Джил выглядел обыкновенно-испуганным, но достаточно уверенным, так что Дойл кивнул -- хуже однозначно не будет. Джил взял со стола небольшой кинжал и аккуратно, словно точно знал, что делает, подцепил какую-то нитку на камзоле, отложил кинжал и потянул ткань. Давление на искривленную лопатку прошло. Дойл пошевелил здоровой рукой, чувствуя, что обретает привычную подвижность, и заметил:
-- Похоже, ты не так бесполезен, как кажешься на первый взгляд.
Мальчишка просиял, а Дойл направился в пиршественный зал. Не обращая внимания на взгляды придворных, он занял место по левую руку от короля.
-- Как самочувствие, брат? -- тихо спросил Эйрих, пользуясь тем, что их пока никто не слышит, и откладывая в сторону формальности.
-- Мечтаю прирезать твоего портного, -- так же тихо ответил Дойл, -- чтобы другим не повадно было так надо мной издеваться.
-- Бедняга не виноват, что по твоей фигуре не так-то просто сшить костюм, -- ухмыльнулся король. Дойл кашлянул и заметил:
-- А я не виноват, что его руки так кривы, что только палач их сумеет исправить.
Он, разумеется, не обижался на замечание брата -- привык за все эти годы лет. К тому же тот, в свою очередь, прощал Дойлу весьма язвительные замечания о королевском мягкосердии, граничащем с тупоумием.
-- Присмотрись к девушкам, которых мне будут представлять сегодня, -- сказал Эйрих. -- Особенно к дочерям милордов Ойстера, Ранкофа и Хилля.
-- В чем они подозреваются? -- напрягся Дойл. Обычно это он просил короля присмотреться к кому-то, кто вызывал подозрения и мог быть опасен. Эйрих улыбнулся:
-- Хватит во всем видеть заговоры. Говоря "присмотрись", я имел в виду: "Задумайся, не хочешь ли взять в жены одну из них".
Если бы Дойл в этот момент уже отпил вина, он наверняка подавился бы -- так абсурдно звучала эта идея.
-- И не смотри на меня так, -- продолжил брат невозмутимо, -- ты достаточно поездил по лесам, поспал на земле и пролил своей и чужой крови. Тебе нужен дом, что-нибудь получше комнат во дворце, куда ты приходишь только на ночь. И нужна хорошая жена.

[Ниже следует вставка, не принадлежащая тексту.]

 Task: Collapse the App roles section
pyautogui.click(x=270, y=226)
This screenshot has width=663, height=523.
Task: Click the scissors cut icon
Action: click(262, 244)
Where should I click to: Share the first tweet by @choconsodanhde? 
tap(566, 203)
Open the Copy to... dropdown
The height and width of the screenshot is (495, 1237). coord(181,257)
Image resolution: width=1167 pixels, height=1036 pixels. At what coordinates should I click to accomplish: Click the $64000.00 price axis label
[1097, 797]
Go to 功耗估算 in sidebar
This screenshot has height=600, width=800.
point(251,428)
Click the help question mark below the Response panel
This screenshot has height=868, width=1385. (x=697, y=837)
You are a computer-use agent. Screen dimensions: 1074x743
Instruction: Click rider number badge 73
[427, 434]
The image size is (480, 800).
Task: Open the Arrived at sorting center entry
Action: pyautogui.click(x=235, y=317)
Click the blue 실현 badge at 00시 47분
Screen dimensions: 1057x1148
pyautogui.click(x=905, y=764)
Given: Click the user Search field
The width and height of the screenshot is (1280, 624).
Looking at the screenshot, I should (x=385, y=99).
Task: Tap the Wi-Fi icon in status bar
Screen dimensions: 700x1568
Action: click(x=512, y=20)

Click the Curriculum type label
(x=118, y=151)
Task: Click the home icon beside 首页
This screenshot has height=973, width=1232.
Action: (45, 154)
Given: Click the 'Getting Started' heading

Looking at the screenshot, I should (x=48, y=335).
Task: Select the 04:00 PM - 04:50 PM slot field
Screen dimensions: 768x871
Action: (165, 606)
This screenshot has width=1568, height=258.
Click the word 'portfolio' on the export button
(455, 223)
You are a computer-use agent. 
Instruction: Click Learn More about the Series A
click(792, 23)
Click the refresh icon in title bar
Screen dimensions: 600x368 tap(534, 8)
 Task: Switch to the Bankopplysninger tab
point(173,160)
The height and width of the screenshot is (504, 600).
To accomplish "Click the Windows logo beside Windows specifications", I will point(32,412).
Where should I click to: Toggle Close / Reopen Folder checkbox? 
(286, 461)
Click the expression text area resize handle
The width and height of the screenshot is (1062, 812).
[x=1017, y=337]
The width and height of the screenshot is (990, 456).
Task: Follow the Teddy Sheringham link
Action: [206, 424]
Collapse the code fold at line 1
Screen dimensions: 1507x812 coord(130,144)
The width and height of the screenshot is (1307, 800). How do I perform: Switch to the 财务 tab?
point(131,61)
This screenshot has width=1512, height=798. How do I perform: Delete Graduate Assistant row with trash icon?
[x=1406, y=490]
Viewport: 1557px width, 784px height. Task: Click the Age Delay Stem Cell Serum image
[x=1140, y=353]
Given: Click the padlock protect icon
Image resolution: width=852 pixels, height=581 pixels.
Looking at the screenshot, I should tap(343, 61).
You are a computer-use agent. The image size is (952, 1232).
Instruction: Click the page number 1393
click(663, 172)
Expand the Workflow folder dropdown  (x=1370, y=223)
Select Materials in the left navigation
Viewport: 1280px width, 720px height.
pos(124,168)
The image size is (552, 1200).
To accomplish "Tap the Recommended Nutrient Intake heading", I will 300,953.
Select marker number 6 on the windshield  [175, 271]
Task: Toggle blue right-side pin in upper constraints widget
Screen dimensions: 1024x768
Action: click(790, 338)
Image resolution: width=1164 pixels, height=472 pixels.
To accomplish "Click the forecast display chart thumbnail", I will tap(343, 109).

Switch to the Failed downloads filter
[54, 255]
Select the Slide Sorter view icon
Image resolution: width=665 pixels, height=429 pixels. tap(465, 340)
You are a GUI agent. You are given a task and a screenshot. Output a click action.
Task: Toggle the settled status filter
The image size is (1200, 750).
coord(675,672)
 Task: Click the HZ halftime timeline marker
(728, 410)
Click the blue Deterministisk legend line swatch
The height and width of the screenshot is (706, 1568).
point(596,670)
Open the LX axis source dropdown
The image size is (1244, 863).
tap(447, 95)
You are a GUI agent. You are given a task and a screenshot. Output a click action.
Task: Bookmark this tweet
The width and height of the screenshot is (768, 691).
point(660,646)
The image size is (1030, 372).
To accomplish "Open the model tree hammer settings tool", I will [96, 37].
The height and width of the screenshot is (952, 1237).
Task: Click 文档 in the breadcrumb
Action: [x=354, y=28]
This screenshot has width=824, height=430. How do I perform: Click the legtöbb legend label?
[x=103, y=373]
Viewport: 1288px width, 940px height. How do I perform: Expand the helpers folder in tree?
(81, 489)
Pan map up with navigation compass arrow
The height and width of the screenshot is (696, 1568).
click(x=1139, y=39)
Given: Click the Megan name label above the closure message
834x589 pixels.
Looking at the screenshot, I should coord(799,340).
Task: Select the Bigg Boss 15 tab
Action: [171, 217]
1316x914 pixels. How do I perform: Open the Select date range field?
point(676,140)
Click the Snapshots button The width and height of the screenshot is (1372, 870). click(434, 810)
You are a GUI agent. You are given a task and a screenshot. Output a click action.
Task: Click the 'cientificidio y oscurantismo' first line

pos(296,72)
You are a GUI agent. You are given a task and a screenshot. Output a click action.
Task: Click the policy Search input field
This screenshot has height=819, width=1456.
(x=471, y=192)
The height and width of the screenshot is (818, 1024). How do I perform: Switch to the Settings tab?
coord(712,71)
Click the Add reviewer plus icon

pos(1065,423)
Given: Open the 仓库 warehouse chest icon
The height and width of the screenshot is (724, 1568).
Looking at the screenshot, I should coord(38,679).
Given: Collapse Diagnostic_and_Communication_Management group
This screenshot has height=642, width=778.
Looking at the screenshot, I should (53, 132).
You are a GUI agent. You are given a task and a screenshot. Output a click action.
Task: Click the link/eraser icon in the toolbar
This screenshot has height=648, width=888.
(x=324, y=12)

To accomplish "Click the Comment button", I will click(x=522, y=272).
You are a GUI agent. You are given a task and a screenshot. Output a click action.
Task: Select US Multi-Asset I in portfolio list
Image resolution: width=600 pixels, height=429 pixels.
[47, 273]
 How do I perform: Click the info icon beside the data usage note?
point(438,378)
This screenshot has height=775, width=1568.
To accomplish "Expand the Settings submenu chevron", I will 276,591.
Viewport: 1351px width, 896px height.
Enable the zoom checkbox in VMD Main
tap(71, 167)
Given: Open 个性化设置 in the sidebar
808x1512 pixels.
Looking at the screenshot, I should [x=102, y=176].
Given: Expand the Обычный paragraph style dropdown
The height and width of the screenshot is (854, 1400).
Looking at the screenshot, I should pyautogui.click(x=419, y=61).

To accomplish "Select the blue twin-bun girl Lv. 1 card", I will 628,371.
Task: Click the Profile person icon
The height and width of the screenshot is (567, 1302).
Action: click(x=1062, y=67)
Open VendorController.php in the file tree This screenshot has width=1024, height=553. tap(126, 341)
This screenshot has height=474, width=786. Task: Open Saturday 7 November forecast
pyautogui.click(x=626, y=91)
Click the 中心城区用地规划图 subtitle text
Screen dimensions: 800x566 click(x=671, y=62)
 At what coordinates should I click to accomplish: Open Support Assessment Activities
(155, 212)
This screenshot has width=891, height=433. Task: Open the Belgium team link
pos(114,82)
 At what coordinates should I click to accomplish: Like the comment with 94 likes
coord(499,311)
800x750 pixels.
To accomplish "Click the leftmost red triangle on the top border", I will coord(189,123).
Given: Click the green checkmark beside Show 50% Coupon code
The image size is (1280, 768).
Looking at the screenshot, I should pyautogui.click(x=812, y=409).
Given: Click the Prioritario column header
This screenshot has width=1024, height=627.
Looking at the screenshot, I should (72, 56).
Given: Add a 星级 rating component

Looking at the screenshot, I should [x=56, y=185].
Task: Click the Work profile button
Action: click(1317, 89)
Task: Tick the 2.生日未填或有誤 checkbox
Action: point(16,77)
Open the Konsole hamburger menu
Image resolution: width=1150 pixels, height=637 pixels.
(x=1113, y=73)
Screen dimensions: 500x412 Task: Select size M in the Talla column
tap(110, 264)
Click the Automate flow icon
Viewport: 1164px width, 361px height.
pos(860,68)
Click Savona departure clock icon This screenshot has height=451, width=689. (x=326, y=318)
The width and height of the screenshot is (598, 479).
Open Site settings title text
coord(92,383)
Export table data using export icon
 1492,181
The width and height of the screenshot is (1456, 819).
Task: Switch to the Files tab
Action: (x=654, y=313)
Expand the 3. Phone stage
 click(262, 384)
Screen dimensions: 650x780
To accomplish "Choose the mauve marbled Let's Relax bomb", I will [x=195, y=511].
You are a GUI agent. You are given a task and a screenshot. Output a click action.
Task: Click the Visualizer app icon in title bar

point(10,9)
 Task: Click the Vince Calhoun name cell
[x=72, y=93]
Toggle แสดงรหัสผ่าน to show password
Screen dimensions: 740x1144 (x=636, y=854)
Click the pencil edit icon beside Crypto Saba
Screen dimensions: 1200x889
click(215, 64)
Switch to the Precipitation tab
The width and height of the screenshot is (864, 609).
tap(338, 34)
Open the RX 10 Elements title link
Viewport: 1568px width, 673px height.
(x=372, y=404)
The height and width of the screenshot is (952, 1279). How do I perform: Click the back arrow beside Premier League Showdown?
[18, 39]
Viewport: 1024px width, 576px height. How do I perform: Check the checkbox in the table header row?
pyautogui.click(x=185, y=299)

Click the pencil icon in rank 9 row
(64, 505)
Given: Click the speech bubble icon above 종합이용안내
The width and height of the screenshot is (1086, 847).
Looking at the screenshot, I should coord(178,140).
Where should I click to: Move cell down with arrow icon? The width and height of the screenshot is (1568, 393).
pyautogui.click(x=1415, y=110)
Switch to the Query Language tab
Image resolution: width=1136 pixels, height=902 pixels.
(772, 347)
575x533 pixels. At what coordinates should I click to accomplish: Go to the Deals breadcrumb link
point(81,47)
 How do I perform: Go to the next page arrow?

Наследник, в конце концов.
-- Ты не объелся ли грибов, твое величество? -- буркнул Дойл. -- Если эти девушки не угодили тебе -- посади любую из них в крепость или отруби головы всем троим. Но меня в вечного их экзекутора превращать не надо.
-- Жаль, что ты так думаешь -- тебя не сложно полюбить, особенно если ты дашь себе труд немного придержать свой ядовитый язык. И я выбрал тебе самых красивых и самых богатых невест страны. Не нравятся они -- возьми любую другую. Я беспокоюсь за тебя, Торден, и...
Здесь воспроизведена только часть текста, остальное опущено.